I am trying to see if I can find a solution to your problem. But I have a question so I can better understand what is going on. In this particular case, why are you using arraydist?

I’ve tried running a few models using different distributions, and so far have no encountered your problem. It was only when I used truncated(Normal(...)...) or arraydist that I had issues.

The Turing performance tips tell you that if you use arraydist it is somehow better/faster than writing loops. At the very beginning I had a loop over Normals, which was converted to a MvNormal and went tens to hundreds of times faster… but now I want a shape other than normal (and which is restricted to positive values).

In my real problem, like in this problem, the data is restricted to positive values, but unlike in this problem, my real problem can have “most likely” values down near 0, with errors only really possible in the positive direction. If I don’t model that correctly then the model can predict negative values for a quantity that can only logically be 0 or bigger.

Gotchya. My understanding (which is probably wrong) is that arraydist and filldist sped things up when dealing with parameters, but not for the observations. Hopefully someone will correct me if I am wrong.

You could write it using standard broadcasting syntax. That worked fine for me when I rewrote your model 2.

    θ = staffweights[staffid] .+ patientweights[patientid] .+ usewch .* wcwt
    totweight .~ Gamma.(15, θ ./ 14) 

Another option might be a custom distribution. An example using MvBinomial is here.

My only other (probably unhelpful) suggestions at this point to keep things positive are the obvious options (e.g., log(y) or using a something like a Gamma distribution, as in your example), which I assume you have tried or cannot use.

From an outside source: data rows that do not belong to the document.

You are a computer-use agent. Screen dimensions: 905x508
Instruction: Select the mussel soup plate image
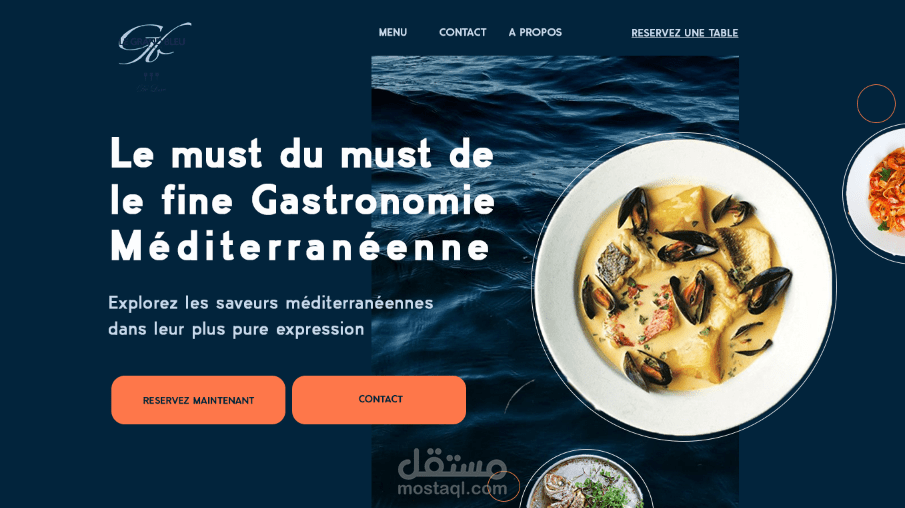tap(684, 287)
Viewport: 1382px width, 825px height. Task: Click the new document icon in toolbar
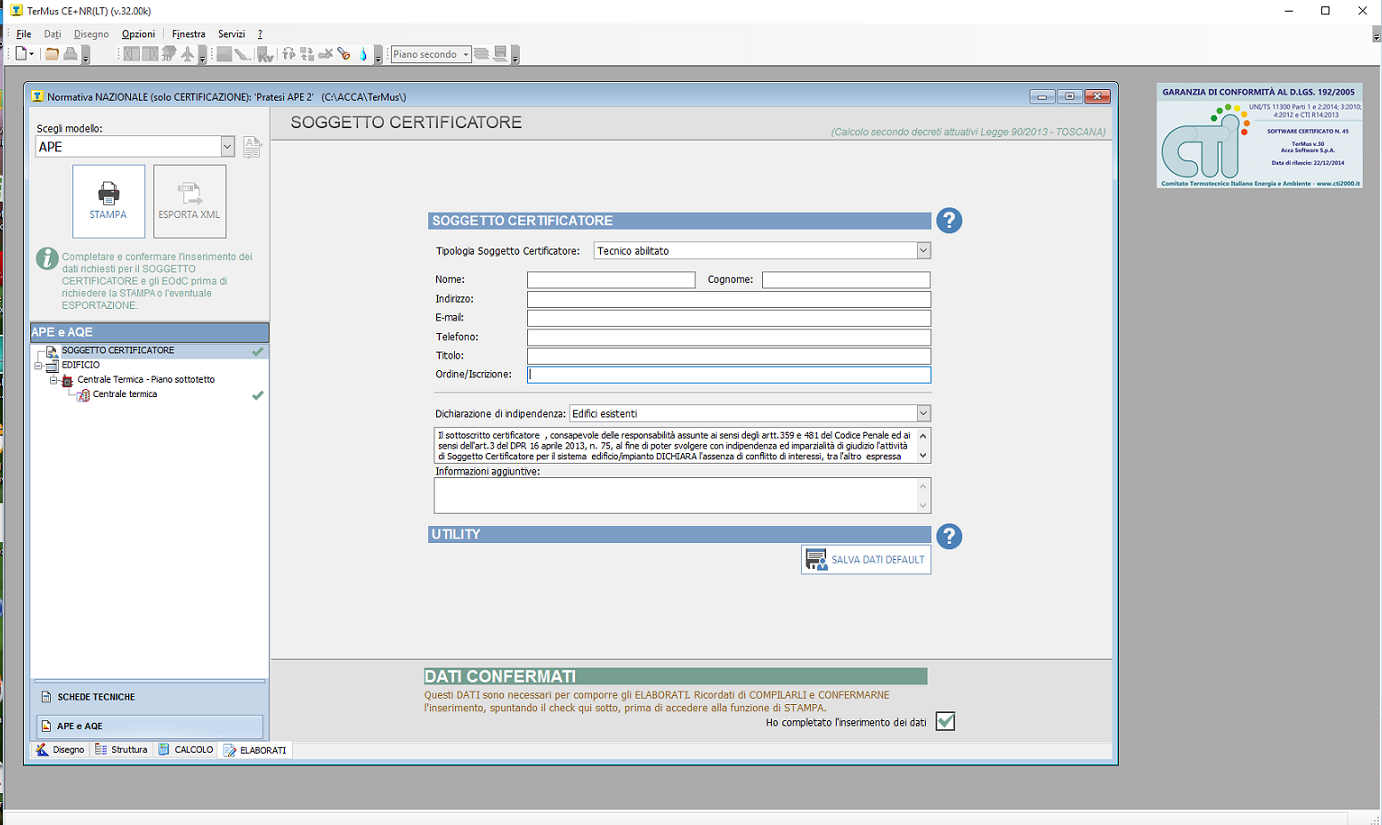pos(21,54)
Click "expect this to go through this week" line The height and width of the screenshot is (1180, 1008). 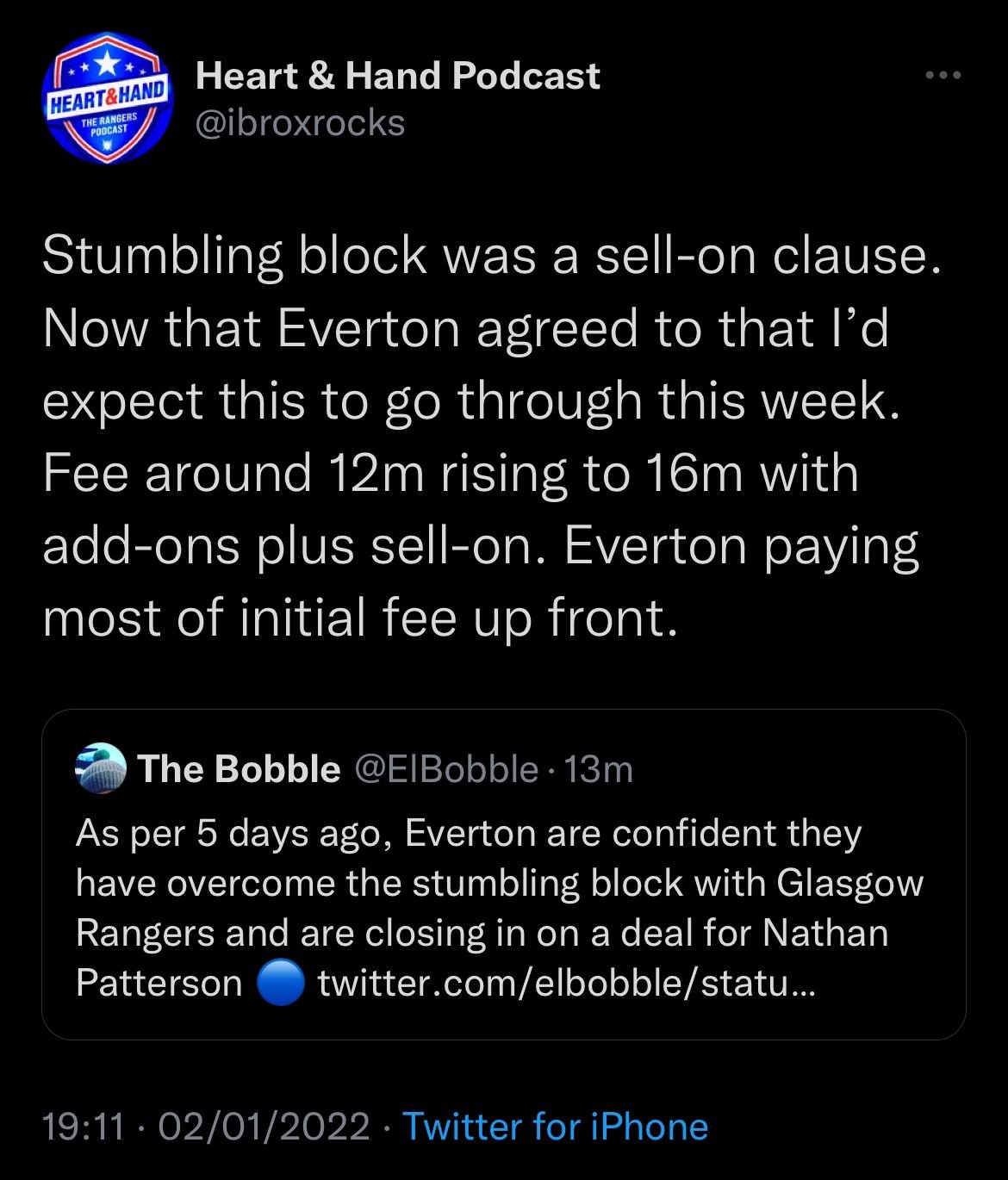pyautogui.click(x=471, y=401)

I’ve tried a Gamma but not using the broadcast syntax, it was crazy slow, but I’ll give it a try with broadcast!

I like this LazyArrays idea but it doesn’t seem to work in my case

That’s definitely valid. But the way broadcasting is done in Turing, the RHS will be evaluated first then broadcasting of the logpdf computation will be done afterwards. When using ForwardDiff or Zygote, this is fine. When using Tracker or ReverseDiff, you can do better because of the TrackedArray issue I mention above.

That’s another good option. A perhaps easier alternative is to accumulate the observations’ log probabilities manually using the Turing.@addlogprob! macro. So you can do something like:

Turing.@addlogprob! sum(logpdf.(Gamma.(15, θ ./ 14), totweight))

This line of code is what the lazy arrays trick will evaluate under the hood.


Yeah, I’m actually thinking this might be a smart idea because the thing I’m modeling has a variety of weird aspects to it. If I did this I could make sure it had its own gradient.

What line of code would I use to make the LazyArray method work? I couldn’t get that to work, it would error out saying arraydist couldn’t take that type of object (see errors above)

The problem seems that the type of the vector is BroadcastVector{Any}. Seems like a LazyArrays.jl inference issue. Try asserting the type of the output of the broadcasted function to give the compiler a hint.